Toujours dans Squid Game, les mots suivants reviennent à plusieurs reprises : « La fierté de Ssangmun-dong, ce génie de Cho Sang-woo arrivé premier au concours d’entrée à la SNU ». Situé dans le nord de Séoul, plus communément appelé Gangbuk, le quartier de Ssangmun-dong en question fait figure de lieu assez défavorisé par rapport à ceux de l’arrondissement cossu de Gangnam. La manière dont se présente le personnage principal, à savoir qu’il est diplômé de l’Université nationale de Séoul (SNU), la plus prestigieuse qui soit en Corée, revêt une importante signification, car il est le fils d’une mère célibataire, poissonnière de son état, qui s’est saignée aux quatre veines pour qu’il puisse réussir dans la vie. Cette phrase résume à elle seule certains des maux dont souffre encore la Corée : le sort des commerçants devant travailler sur les marchés traditionnels, car chassés par les hypermarchés, l’idée reçue selon laquelle l’obtention d’un diplôme décerné par une grande université est gage de promotion sociale et le fort contraste régnant sur les marchés de l’immobilier de Gangnam et Gangbuk. Aisément perceptibles par un public coréen, les graves problèmes que sous-entend la phrase citée plus haut peuvent échapper à des téléspectateurs étrangers.
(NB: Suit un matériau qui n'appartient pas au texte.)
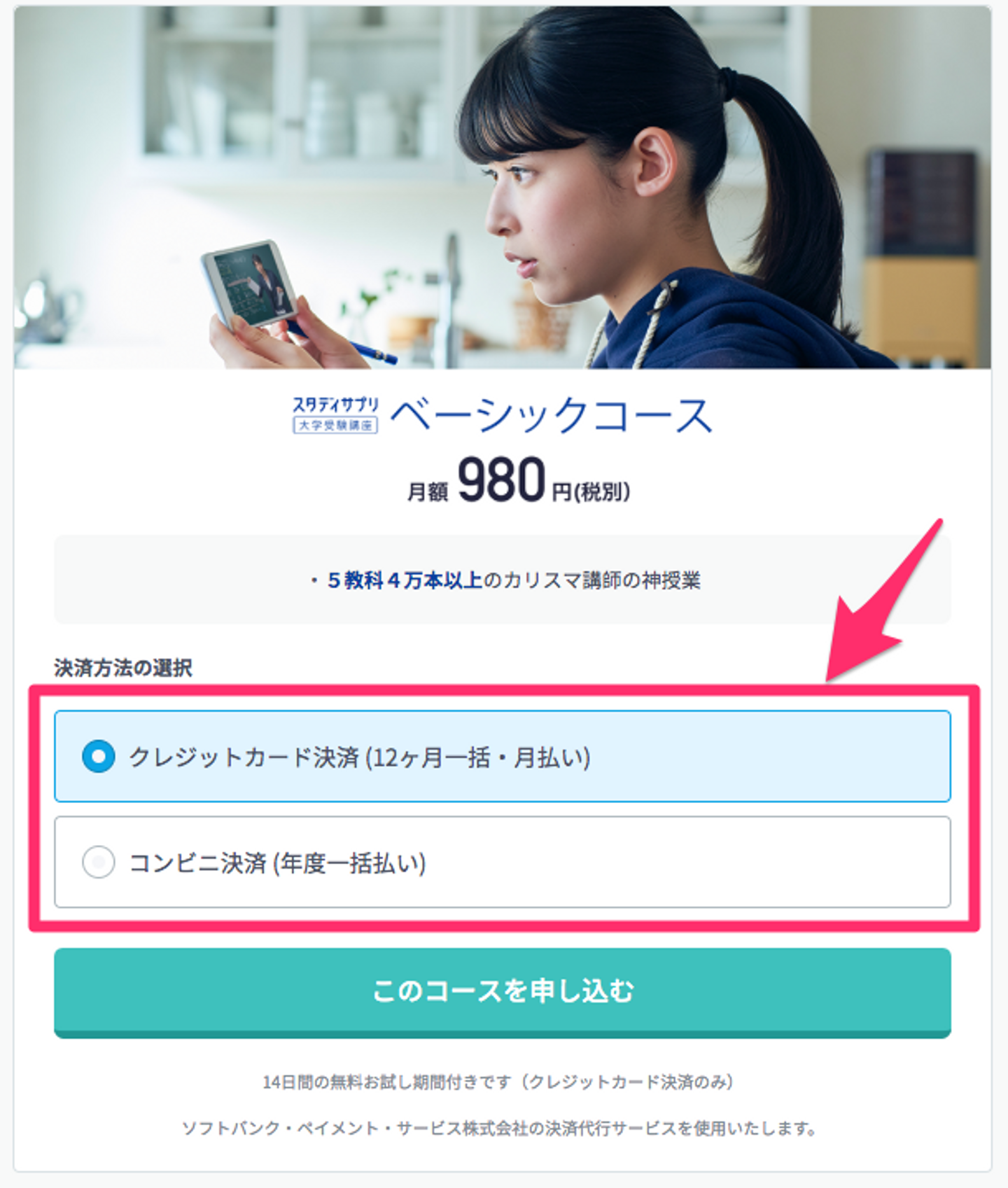This screenshot has width=1008, height=1188.
Task: Select the クレジットカード決済 radio button
Action: click(x=99, y=756)

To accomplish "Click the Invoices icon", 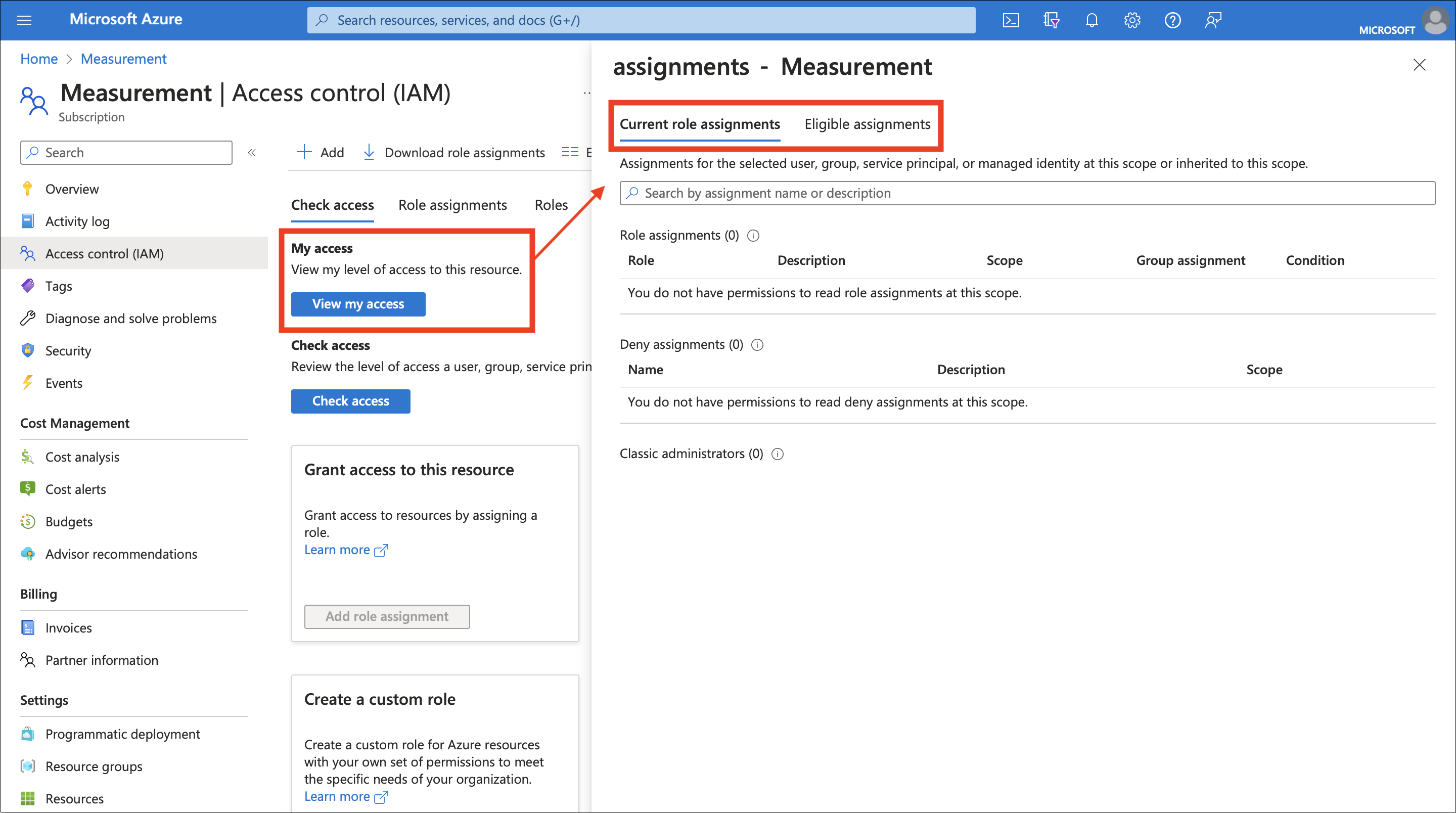I will [x=28, y=627].
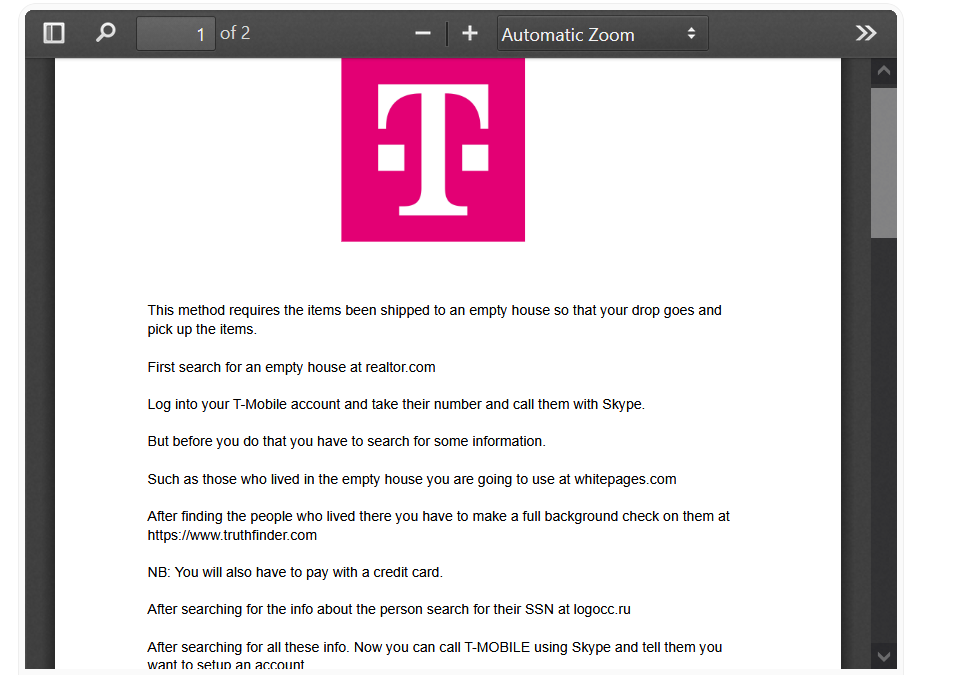Click the whitepages.com mention in the text

pos(626,479)
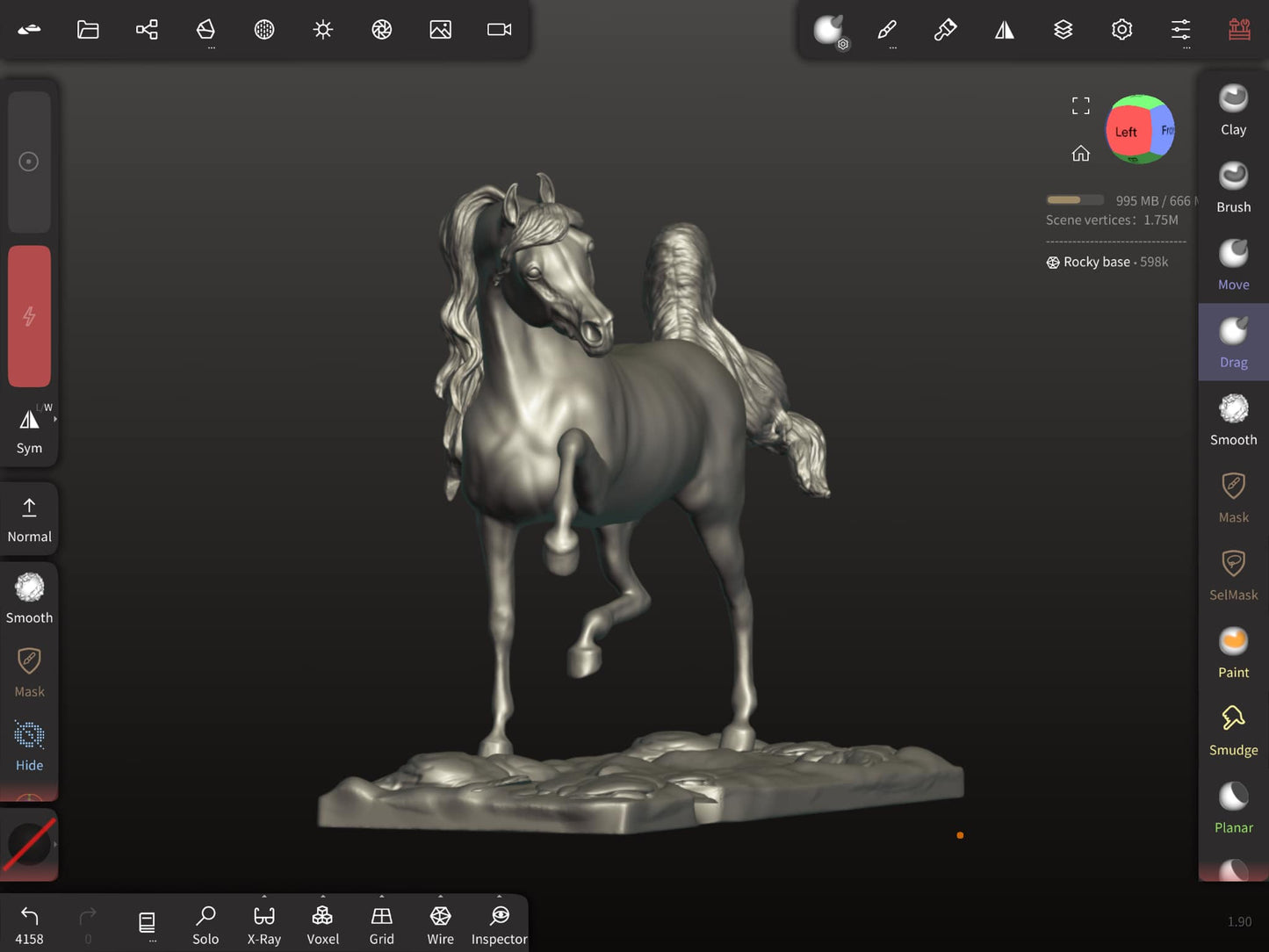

Diffusée sur JTBC en 2022, la série My Liberation Notes, dont les personnages cherchent à fuir un quotidien monotone, comporte des scènes de soirées très arrosées en famille ou entre amis où l’on absorbe quantité de soju, cet alcool distillé le plus souvent conditionné en petites bouteilles vertes évocatrices d’une réalité ordinaire souvent dépeinte par les K-dramas.
ⓒ JTBC



Une vision lucide des questions de société
Réalisée par Yeon Sang-ho et produite par Netflix, la série Hellbound (2021) se double subtilement d’un intéressant récit culturel. Son personnage principal nommé Jeong Jin-soo et incarné par Yoo Ah-in dirige une secte religieuse à la nombreuse congrégation. En dépit du généreux soutien moral et financier dont il bénéficie, l’homme se contente de vivre dans de minuscules chambres situées dans des immeubles collectifs vétustes et appelées gosiwon. La scène où il rentre, après avoir quitté les policiers, a de quoi surprendre les téléspectateurs coréens, qui sont loin de s’attendre à de telles conditions de vie s’agissant d’un dirigeant religieux immensément riche.
Conçus à l’origine pour permettre aux candidats aux concours d’entrée de la fonction publique de se loger à moindres frais lorsqu’ils s’y préparent, les gosiwon se sont transformés au fil du temps en autant de refuges pour les plus démunis. Des conditions de vie très modestes caractérisent ces chambrettes de 6,6 mètres carrés sans lumière naturelle, car dépourvues de fenêtres, cuisine, toilettes et salle de bain étant communes à tous les locataires : autant de réalités représentant des spécificités culturelles que la traduction anglaise du mot « gosiwon » par « there » ne permet pas d’appréhender. Selon le contexte culturel du pays ciblé, ce terme est parfois traduit par « dortoir pour étudiants », quoique ces derniers aient depuis longtemps cédé la place à des travailleurs précaires.
Dans la série All of Us are Dead, une histoire de morts-vivants que proposait également Netflix cette année, on entend les lycéens s’adresser à certains d’entre eux en les appelant « premier de la classe » ou « chef de classe » plutôt que par leur prénom, selon une pratique courante en Corée. D’autres, issus de familles aisées, emploient le terme d’« assisté » pour interpeller ceux dont les parents démunis bénéficient d’aides sociales, la vie scolaire pouvant ainsi s’avérer aussi cruelle qu’un combat impitoyable contre des morts-vivants.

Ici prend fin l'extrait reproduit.